The app is aimed at 5-20 year-olds and uses symbols to prompt language and conversation. It’s not a game you play solo but rather acts as a mirror to help two people engage. Most families perceived their child to have gained increased confidence and participation at school and improved turn-taking in conversations.
You can download the app directly from the Play Store or Apple Store. It is compatible will all android and iOS devices.
Jellow Communicator is a friendly Augmentative and Alternative Communication (AAC) solution for people learning to speak or with difficulty with speech and language. It uses images and icons to enable speech. The app is available in several languages including English, Hindi, Tamil, Spanish, German and French.

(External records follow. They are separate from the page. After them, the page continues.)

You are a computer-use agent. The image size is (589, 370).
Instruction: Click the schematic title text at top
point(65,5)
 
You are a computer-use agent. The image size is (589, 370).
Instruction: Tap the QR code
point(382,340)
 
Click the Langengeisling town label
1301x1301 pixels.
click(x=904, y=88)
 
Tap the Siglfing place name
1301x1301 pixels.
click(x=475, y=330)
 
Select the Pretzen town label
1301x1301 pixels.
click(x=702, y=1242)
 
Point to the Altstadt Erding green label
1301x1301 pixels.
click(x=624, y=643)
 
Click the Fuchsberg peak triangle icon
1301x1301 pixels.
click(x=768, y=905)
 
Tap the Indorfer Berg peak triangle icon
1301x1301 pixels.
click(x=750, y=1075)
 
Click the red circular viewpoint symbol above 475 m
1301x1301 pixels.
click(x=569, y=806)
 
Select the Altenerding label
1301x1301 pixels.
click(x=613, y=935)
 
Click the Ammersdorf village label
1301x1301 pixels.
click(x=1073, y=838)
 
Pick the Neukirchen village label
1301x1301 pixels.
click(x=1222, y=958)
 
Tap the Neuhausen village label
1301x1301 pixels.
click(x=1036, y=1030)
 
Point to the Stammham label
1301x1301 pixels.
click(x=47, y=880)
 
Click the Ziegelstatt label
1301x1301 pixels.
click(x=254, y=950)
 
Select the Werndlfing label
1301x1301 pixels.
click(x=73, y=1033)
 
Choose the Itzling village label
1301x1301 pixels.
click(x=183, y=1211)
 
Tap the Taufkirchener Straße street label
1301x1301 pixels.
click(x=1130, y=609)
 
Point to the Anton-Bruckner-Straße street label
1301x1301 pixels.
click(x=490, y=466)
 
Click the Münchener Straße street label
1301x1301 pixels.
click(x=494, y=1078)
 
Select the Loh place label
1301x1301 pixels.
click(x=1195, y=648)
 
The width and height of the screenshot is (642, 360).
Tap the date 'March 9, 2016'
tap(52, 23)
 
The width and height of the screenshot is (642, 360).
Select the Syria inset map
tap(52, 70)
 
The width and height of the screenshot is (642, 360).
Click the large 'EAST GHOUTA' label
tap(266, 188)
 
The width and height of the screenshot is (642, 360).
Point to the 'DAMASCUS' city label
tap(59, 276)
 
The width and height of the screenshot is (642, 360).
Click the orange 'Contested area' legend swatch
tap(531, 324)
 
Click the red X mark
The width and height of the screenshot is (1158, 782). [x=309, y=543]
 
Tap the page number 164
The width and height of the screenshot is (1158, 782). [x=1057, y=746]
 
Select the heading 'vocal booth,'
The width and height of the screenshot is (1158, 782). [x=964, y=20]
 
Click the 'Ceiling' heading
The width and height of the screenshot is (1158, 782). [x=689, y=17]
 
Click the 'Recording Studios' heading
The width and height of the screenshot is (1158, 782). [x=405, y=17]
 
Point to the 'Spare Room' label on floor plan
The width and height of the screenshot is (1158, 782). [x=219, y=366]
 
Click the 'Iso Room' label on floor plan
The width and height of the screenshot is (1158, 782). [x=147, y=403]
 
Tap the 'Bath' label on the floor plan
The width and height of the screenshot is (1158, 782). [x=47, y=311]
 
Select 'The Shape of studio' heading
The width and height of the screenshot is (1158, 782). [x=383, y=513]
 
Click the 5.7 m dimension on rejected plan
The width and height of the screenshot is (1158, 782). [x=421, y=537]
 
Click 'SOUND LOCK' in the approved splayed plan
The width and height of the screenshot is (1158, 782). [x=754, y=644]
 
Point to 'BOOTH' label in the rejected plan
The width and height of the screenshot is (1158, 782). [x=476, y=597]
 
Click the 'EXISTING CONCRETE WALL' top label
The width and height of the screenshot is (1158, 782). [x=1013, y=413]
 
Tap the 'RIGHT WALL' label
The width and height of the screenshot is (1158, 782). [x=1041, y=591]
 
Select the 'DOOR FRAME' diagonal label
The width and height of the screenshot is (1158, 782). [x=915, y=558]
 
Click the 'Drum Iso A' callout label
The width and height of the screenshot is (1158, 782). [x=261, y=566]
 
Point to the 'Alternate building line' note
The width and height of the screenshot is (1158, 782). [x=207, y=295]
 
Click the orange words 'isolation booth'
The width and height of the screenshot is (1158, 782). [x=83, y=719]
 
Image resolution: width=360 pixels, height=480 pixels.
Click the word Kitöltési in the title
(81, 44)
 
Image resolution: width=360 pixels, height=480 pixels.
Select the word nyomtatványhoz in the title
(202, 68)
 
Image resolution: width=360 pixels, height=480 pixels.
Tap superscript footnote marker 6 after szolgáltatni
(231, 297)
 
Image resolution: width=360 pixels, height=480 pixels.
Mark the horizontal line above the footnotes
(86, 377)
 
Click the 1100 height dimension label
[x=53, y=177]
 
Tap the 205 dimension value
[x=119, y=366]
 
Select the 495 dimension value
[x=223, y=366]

The app uses a novel Emotional Language Protocol (ELP) to communicate with autistic children. The website showcases several products such as downloadable flashcards, a downloadable booklet version, an E-book, a desktop version, as well as in the form of an application compatible with tablets and mobiles. Jellow uses 1200 graphic icons and over 10,000 pre-made sentences to learn from. Parents can still customize the app suitable for their child's needs.
They even organise workshops for parents, teachers, therapists and pathologists to attend. Each workshop provides a detailed overview of solutions and provides the stakeholders with ideas to start integrating Jellow into their child’s life. Sagar Kumar is a speech pathologist who says that this app is an incredible development. He uses (and refers) the app with various other apps for his children.
Avaz is a repository of hundreds of images which, when clicked, say that word out aloud. It is a picture and text-based application for children with Autism, Cerebral Palsy and Down Syndrome. It aims to help them learn, articulate and communicate with the help of simple and practical guidance tools for parents and educators.
The app helps children form small sentences with the help of images. For example, if a child wants to say "I want an apple", the app has a format where it pronounces aloud "I want" and the child can point to "apple". One can modify the app according to a child's needs and level of learning.
The app was developed in India, collaborating with Vidya Sagar, Chennai and 25 schools along with 500 children, aiding people with speech difficulties to communicate most effectively and efficiently.
It has a powerful keyboard, uses picture symbols, and high-quality voice synthesis, to help users communicate and also develop language skills. Its user interface is designed to make speech therapy more effective, develop a users language, and improve their intent to communicate. Avaz is available in 6 regional languages such as Hindi, Tamil, Telugu, Malayalam, Marathi & Kannada. The app is iOS as well as Android compatible.
The above apps are good technological development in the area of autism.